:: Set task ::
Lay out the lines from the line with "Task: Click Михайленко's profile photo" to the line with "Action: click(395, 100)", both included, as a Markdown table with the columns No. and Line, numbering each row and omitting blank lines. Leave the pictures out of the table.

** START OF Source records **

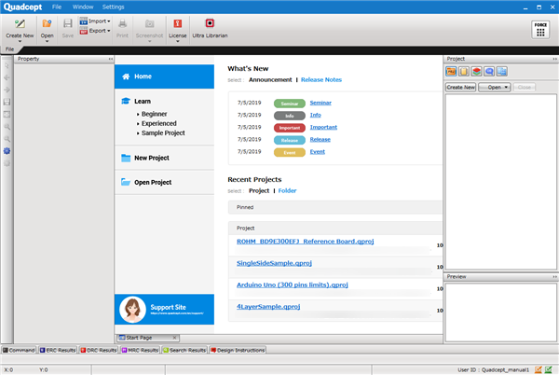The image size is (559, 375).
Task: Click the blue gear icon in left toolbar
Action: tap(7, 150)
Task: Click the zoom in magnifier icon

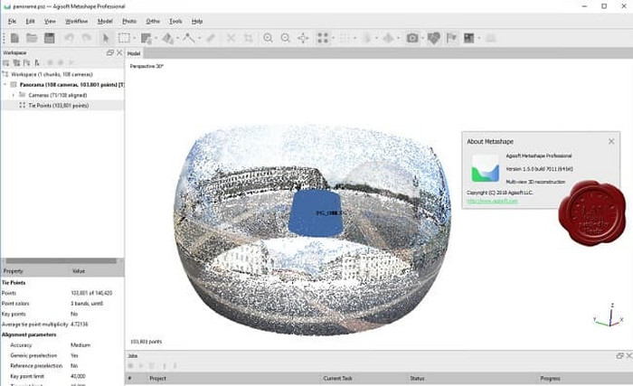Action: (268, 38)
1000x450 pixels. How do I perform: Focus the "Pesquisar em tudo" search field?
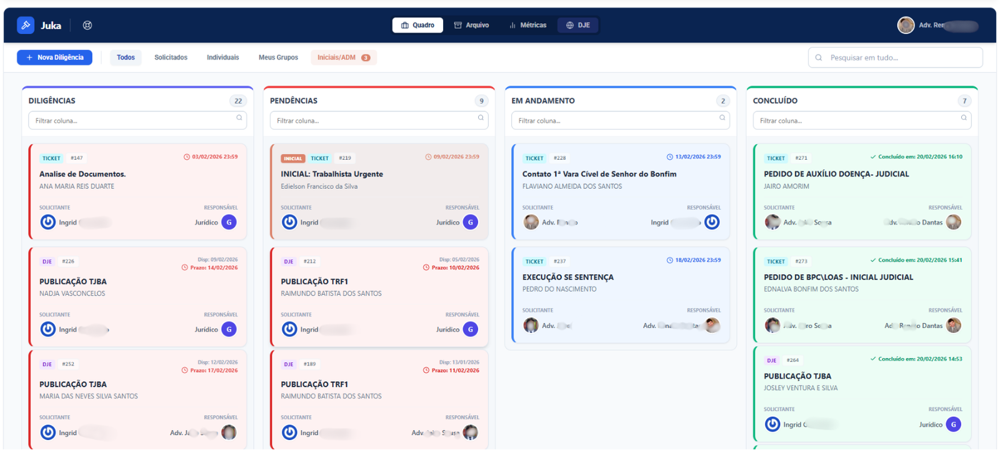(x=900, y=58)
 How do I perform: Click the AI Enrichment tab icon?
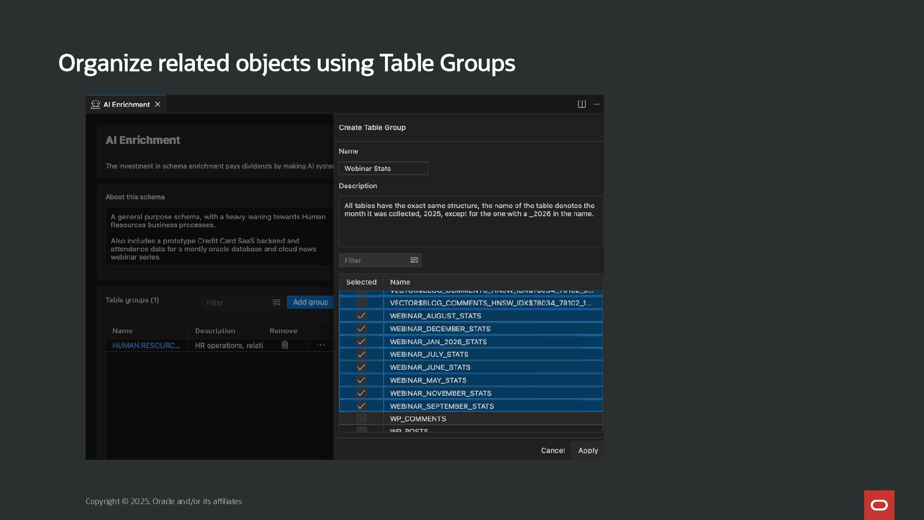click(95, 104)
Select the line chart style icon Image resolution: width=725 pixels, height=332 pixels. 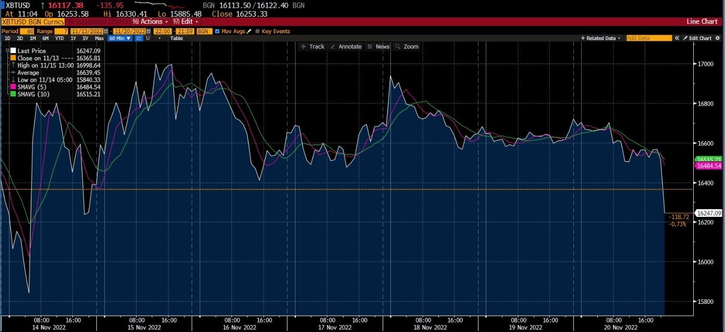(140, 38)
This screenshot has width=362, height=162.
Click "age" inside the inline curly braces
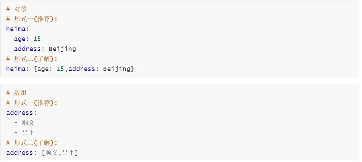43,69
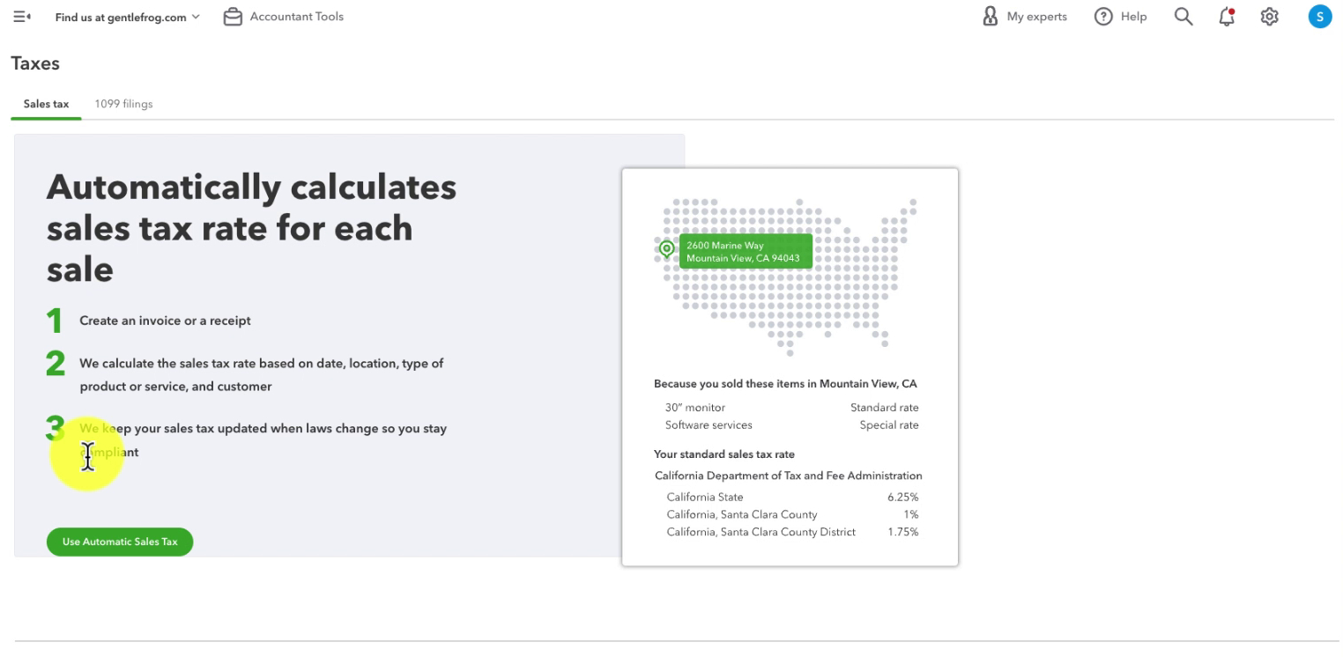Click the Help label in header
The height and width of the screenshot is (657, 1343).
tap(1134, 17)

** END OF Source records **
** START OF Source records **

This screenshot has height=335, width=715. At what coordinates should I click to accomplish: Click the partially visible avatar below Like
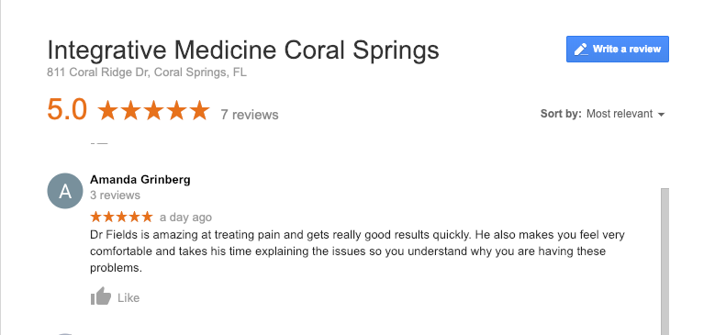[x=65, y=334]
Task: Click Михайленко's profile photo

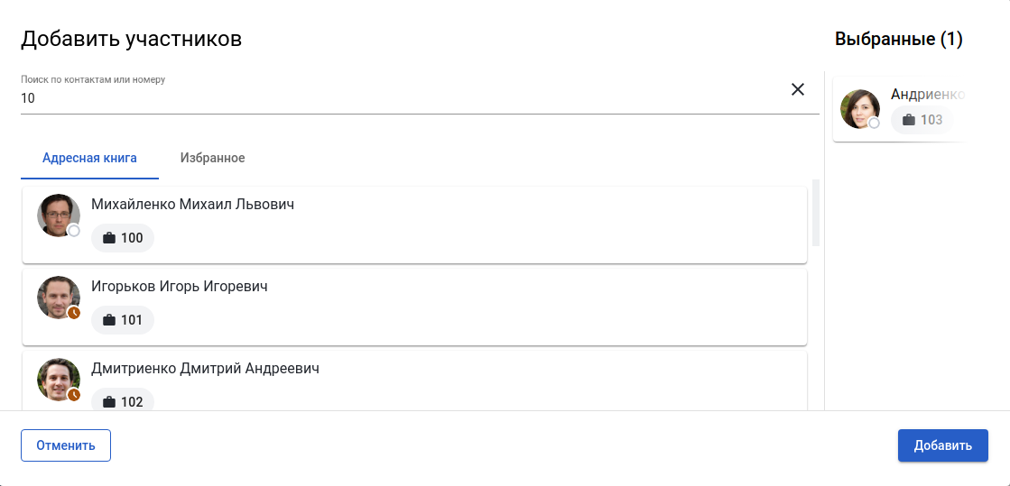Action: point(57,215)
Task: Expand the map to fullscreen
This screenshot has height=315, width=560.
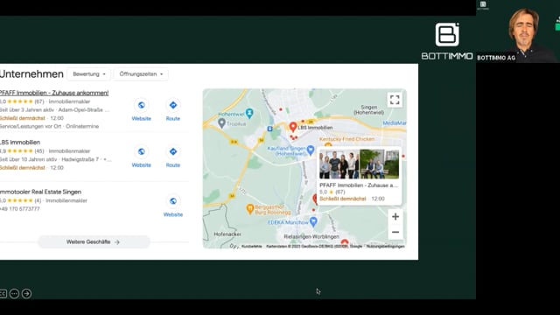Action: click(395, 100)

** END OF Source records **

:: Exercise solution ::
| No. | Line |
|---|---|
| 1 | Task: Click Михайленко's profile photo |
| 2 | Action: point(57,215) |
| 3 | Task: Expand the map to fullscreen |
| 4 | This screenshot has height=315, width=560. |
| 5 | Action: click(395, 100) |